◆ **Task objective**
Output every record below exactly as it appears.

◆ **Record extracts**
=== Section Start ===
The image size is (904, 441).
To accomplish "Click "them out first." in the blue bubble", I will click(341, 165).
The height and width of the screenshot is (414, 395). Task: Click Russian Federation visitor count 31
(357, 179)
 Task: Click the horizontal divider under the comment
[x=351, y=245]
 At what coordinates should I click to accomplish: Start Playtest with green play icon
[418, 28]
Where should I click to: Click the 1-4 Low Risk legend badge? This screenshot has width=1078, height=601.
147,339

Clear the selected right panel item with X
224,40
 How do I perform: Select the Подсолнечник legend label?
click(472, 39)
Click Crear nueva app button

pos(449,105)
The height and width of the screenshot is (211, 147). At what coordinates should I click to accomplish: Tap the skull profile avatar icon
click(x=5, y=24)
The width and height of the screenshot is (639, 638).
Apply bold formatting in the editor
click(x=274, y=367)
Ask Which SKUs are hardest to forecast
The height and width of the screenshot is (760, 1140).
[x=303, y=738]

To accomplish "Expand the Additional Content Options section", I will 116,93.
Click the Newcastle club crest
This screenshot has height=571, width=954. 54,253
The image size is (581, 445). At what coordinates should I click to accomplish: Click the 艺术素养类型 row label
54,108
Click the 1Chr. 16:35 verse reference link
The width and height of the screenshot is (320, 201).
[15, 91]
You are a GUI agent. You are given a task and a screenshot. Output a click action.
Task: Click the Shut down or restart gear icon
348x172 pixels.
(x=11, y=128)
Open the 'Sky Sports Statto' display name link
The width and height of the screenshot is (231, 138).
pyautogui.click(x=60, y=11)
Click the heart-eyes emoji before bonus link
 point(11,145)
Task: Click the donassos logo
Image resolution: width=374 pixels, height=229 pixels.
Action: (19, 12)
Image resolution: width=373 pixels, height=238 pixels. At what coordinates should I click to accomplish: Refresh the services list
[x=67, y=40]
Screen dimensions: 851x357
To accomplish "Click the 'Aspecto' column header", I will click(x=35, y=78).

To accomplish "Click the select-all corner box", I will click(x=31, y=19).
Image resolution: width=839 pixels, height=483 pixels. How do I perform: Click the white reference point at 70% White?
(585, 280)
=== Section End ===
◆ **Answer to this problem**
The image size is (904, 441).
To accomplish "Click "them out first." in the blue bubble", I will click(341, 165).
The height and width of the screenshot is (414, 395). Task: Click Russian Federation visitor count 31
(357, 179)
 Task: Click the horizontal divider under the comment
[x=351, y=245]
 At what coordinates should I click to accomplish: Start Playtest with green play icon
[418, 28]
Where should I click to: Click the 1-4 Low Risk legend badge? This screenshot has width=1078, height=601.
147,339

Clear the selected right panel item with X
224,40
 How do I perform: Select the Подсолнечник legend label?
click(472, 39)
Click Crear nueva app button

pos(449,105)
The height and width of the screenshot is (211, 147). At what coordinates should I click to accomplish: Tap the skull profile avatar icon
click(x=5, y=24)
The width and height of the screenshot is (639, 638).
Apply bold formatting in the editor
click(x=274, y=367)
Ask Which SKUs are hardest to forecast
The height and width of the screenshot is (760, 1140).
[x=303, y=738]

To accomplish "Expand the Additional Content Options section", I will 116,93.
Click the Newcastle club crest
This screenshot has height=571, width=954. 54,253
The image size is (581, 445). At what coordinates should I click to accomplish: Click the 艺术素养类型 row label
54,108
Click the 1Chr. 16:35 verse reference link
The width and height of the screenshot is (320, 201).
[15, 91]
You are a GUI agent. You are given a task and a screenshot. Output a click action.
Task: Click the Shut down or restart gear icon
348x172 pixels.
(x=11, y=128)
Open the 'Sky Sports Statto' display name link
The width and height of the screenshot is (231, 138).
pyautogui.click(x=60, y=11)
Click the heart-eyes emoji before bonus link
 point(11,145)
Task: Click the donassos logo
Image resolution: width=374 pixels, height=229 pixels.
Action: (19, 12)
Image resolution: width=373 pixels, height=238 pixels. At what coordinates should I click to accomplish: Refresh the services list
[x=67, y=40]
Screen dimensions: 851x357
To accomplish "Click the 'Aspecto' column header", I will click(x=35, y=78).

To accomplish "Click the select-all corner box", I will click(x=31, y=19).
Image resolution: width=839 pixels, height=483 pixels. How do I perform: Click the white reference point at 70% White?
(585, 280)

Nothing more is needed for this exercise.